A section of a *trace* with $n$ rows and $k$ columns is denoted $\vec{\col{f}} \in {\left(\FF^{k}\right)}^n$. This emphasizes that the matrix is in *row-major* form.
We can write it as a list of columns $\vec{\col{f}} = [\col{f}_j]_{j \in [k]} = [\col{f}_1,\ldots,\col{f}_k] \in {\left(\FF^{n}\right)}^k$, which will be useful when describing the variables participating in a constraint.
The $i$-th *row* of $\vec{\col{f}}$ is a tuple $\vec{\col{f}}_i = [f_{1,i},\ldots,f_{k,i}] \in \FF^k$.
We group different sections of the trace with different function by assigning them a unique letter:
| Type | $\TeX$ | Description |
| ----------- |:-------------------------------------:| ---------------------------------------------------------------------------------------------------------------------------------------------------------------------------------------------- |
| `Fixed` | $\vec{\col{f}}$ | Circuit-specific data, invariant w.r.t. public parameters. |
| `Constants` | $\vec{\col{q}} \subset \vec{\col{f}}$ | Constants used to parametrize gate expressions for each constraint. |
| `Permutations` | $\vec{\col{\sigma}} \subset \vec{\col{f}}$ | Indices of cells which must be equal to each other. Obtained by transforming the copy constraint data into a permutation. |
| `Table` | $\vec{\col{t}} \subset \vec{\col{f}}$ | Values which can be efficiently looked up into sections of `Advice`. Potentially much longer than the other entries, in which case the rows can be derived on-the-fly, or retrieved from storage. |
| `Selector` | $\vec{\col{s}} \subset \vec{\col{f}}$ | Contains only binary entries and usually sparse. Indicates which constraint to activate. |
| `Witness` | $\vec{\col{w}}$ | Contains all columns sent by the prover during the IOP. |
| `Public` | $\vec{\col{p}} \subset \vec{\col{w}}$ | (Possibly) short columns containing all inputs/output values supplied by the verifier. |
| `Advice` | $\vec{\col{a}} \subset \vec{\col{w}}$ | Contains variables constrained by the gate expressions. Usually dense, but entries can be very structured. |
| `Lookup` | $\vec{\col{m}} \subset \vec{\col{w}}$ | Sparse and integer-valued. Represents the number of copies from one set of `Table` rows to `Advice`. |
| `Aux` | $\vec{\col{z}} \subset \vec{\col{w}}$ | Additional columns sent after `Advice`, which help prove arguments (for example $Z(X)$ for permutations or $\col{m}$ used for lookups ) |
| `Challenge` | $\vec{c}$ | List of random challenges sent by the verifier. Can be re-derived by replaying the transcript using commitments to the above columns. |
### Preprocessing
With preprocessing, we want to ensure all fixed columns are available to the verifier before the interaction starts. All the $\vec{\col{f}}$ columns are independent of the instance data $\vec{\col{w}}$, so we compute their commitments. Note that in order to prove different sections of the trace more efficiently, different arguments may commit to their fixed data in different way (e.g. cq).
### Public data/Instance
The witness columns $\vec{\col{p}}$ contain the circuit variables corresponding to the public inputs and outputs of the circuit. We refer to the set of public inputs and outputs as the `Instance` values.
The goal is copy these values into relevant sections of the `Advice` columns $\vec{\col{a}}$, so that they can be reused when verifying constraints.
> Explain
> - what does "copying into advice" mean?

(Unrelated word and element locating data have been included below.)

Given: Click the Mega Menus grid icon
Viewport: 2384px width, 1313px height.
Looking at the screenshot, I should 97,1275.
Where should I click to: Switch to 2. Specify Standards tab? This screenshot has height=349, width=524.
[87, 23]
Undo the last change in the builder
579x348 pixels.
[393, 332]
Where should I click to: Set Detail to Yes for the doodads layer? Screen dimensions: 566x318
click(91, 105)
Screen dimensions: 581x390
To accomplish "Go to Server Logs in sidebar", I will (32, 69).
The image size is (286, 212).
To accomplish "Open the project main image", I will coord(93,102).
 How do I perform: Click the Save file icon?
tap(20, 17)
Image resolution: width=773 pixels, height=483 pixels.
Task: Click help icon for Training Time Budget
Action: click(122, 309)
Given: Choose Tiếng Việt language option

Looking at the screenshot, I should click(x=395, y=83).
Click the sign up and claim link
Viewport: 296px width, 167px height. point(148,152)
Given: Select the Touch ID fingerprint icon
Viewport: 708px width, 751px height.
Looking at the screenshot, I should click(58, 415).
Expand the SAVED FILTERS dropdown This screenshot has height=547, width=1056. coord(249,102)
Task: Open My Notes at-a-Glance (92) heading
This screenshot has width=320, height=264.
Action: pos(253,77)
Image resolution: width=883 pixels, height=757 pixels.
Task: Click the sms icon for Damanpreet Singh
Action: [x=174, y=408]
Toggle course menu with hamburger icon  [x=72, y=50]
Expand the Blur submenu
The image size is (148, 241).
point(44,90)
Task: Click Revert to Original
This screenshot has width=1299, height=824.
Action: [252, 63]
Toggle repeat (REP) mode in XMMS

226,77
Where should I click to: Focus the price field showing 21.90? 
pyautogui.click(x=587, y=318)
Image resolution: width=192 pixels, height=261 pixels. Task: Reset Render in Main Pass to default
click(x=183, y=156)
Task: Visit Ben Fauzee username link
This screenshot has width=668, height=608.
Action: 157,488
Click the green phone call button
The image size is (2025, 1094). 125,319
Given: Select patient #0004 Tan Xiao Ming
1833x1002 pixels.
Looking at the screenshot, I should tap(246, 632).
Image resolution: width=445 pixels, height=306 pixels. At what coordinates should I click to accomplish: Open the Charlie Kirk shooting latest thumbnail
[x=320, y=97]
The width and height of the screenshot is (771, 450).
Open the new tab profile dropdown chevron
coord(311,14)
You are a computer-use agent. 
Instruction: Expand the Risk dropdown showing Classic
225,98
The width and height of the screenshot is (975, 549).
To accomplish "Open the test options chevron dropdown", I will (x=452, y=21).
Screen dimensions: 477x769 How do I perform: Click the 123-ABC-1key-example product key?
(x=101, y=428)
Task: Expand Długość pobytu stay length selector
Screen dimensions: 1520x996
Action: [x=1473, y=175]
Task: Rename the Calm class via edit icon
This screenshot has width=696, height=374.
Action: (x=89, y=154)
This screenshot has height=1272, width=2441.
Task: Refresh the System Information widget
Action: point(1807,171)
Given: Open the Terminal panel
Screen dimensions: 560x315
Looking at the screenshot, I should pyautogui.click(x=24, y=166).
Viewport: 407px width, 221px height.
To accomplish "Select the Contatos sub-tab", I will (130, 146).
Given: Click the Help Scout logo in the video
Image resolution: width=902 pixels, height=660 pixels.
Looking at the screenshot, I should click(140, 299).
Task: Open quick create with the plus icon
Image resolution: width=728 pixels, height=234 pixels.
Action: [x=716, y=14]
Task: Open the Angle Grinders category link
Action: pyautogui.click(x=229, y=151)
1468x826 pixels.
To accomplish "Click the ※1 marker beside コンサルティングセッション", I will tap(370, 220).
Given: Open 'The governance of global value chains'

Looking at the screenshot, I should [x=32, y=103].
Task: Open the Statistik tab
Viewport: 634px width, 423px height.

> - Difference between instance representations
#### Simple
When the number of instance values is small, we will add all the elements of $\vec{\col{p}}$ into the transcript directly. If the transcript uses a circuit-unfriendly hash for Fiat-Sharir, then this may be costly as the number of instances grows, since each element of $\vec{\col{p}}$ needs to be hashed.
The circuit defines a constraint of the type $G(\col{a}_i, \col{p}_i) = \col{a}_i- \col{p}_i$ to ensure that the $i$-th instance value is equal to the $i$-th advice value.
Since the size of $\vec{\col{p}}$ is small, the verifier is able to evaluate its polynomial extension efficiently. Instance columns are "virtual" in the sense that they do not need to participate in the polynomial commitment opening protocol.
#### Hashed
A short number of instance values can be *compressed* by computing vector commitment $h \gets \mathsf{hash}(\vec{\col{p}}) \in \FF$ as a single field element, and providing the pre-image $\vec{\col{p}}$ as part of the `Advice`.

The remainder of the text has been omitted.